- WHAT YOU NEED TO DO
Output range, inclusive: from the line containing "Task: Open the toolbar" to the line containing "You are a computer-use agent. The image". Restate those lines from the data below word for word and only those.

- RECORDS
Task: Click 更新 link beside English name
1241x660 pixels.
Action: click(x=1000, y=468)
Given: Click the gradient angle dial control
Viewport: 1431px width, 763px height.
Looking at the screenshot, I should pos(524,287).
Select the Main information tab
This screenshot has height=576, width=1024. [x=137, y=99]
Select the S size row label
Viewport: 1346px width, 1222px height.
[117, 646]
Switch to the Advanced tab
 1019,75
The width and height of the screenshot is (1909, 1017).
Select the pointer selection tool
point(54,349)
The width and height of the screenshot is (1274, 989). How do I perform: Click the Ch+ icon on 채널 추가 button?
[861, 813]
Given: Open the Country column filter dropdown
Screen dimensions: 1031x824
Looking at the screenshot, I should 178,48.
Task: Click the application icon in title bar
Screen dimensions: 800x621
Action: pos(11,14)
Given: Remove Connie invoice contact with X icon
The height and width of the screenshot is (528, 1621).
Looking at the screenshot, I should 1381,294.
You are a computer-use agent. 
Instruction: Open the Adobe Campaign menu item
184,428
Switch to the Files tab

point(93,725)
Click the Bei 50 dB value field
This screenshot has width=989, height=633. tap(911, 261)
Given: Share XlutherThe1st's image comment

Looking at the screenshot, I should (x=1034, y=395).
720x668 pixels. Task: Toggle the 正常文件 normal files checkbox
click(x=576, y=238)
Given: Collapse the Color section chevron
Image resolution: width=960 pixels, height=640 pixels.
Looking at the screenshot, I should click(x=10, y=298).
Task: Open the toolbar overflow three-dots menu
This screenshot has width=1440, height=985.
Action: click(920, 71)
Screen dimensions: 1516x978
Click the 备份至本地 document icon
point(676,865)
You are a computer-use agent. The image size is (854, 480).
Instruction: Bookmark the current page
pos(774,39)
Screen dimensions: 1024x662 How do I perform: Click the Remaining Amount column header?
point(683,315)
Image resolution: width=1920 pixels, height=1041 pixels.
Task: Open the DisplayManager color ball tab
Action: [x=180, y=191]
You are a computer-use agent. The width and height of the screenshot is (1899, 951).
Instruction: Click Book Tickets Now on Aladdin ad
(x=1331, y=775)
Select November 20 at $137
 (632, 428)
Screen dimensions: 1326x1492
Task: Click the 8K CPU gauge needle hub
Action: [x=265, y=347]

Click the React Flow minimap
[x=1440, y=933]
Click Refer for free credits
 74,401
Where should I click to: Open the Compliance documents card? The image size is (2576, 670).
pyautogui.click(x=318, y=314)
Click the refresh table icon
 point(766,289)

- ANSWER
Task: Open the toolbar overflow three-dots menu
This screenshot has width=1440, height=985.
Action: click(920, 71)
Screen dimensions: 1516x978
Click the 备份至本地 document icon
point(676,865)
You are a computer-use agent. The image size is (854, 480).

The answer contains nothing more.